Assignment: The answer must be every line from the entries below that includes "Given".

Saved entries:
%%

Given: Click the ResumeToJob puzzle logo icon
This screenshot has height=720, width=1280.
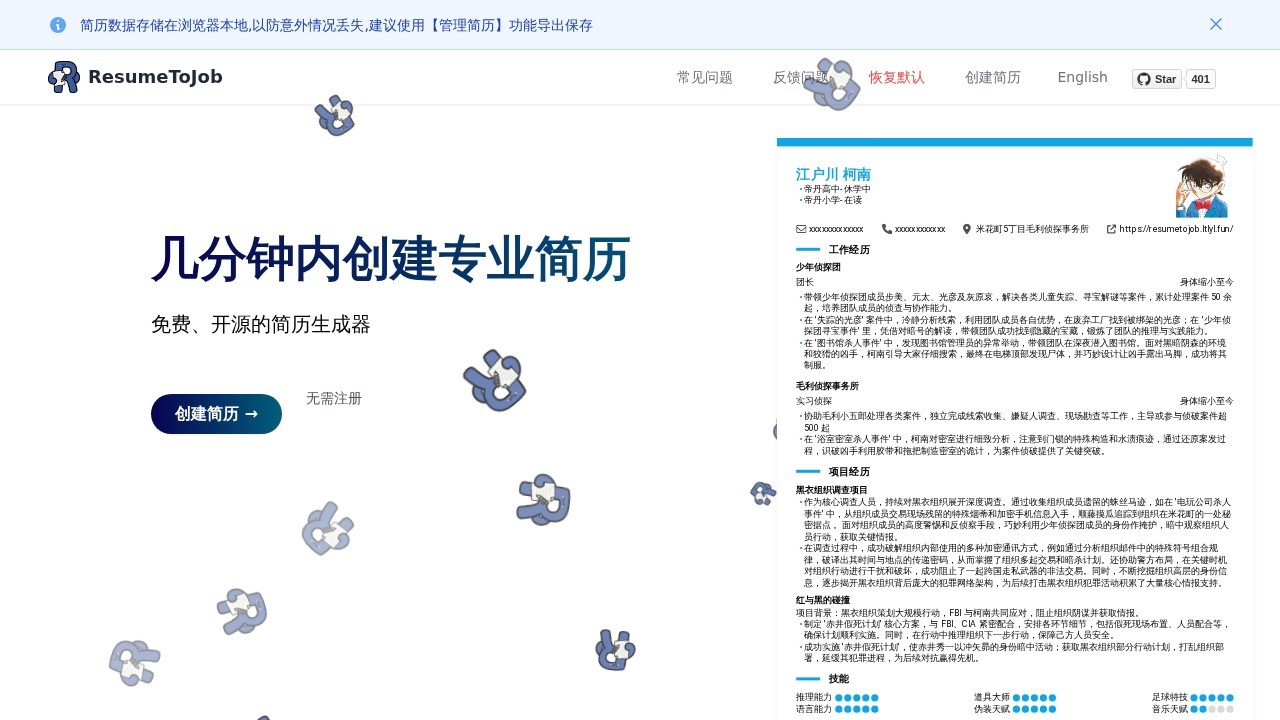Looking at the screenshot, I should (64, 77).
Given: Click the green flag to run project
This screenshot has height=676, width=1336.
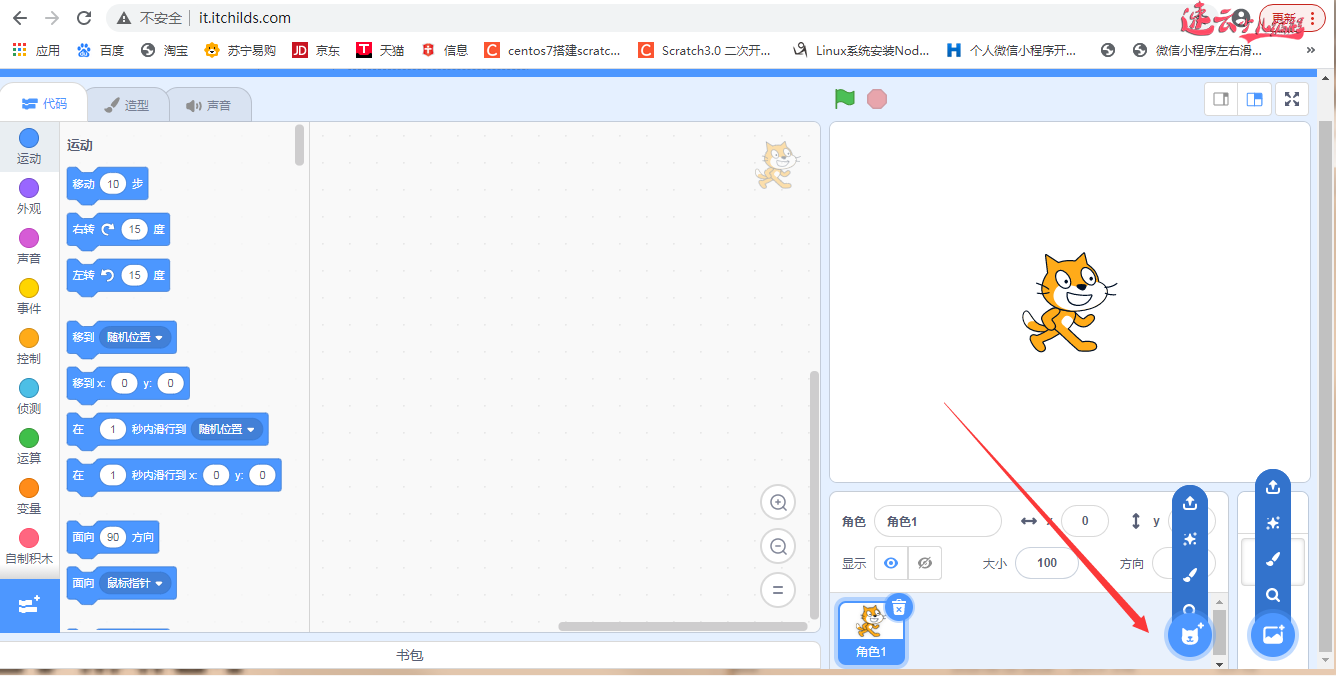Looking at the screenshot, I should [x=844, y=98].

%%

Answer space:
Given: Click the ResumeToJob puzzle logo icon
Given: Click the green flag to run project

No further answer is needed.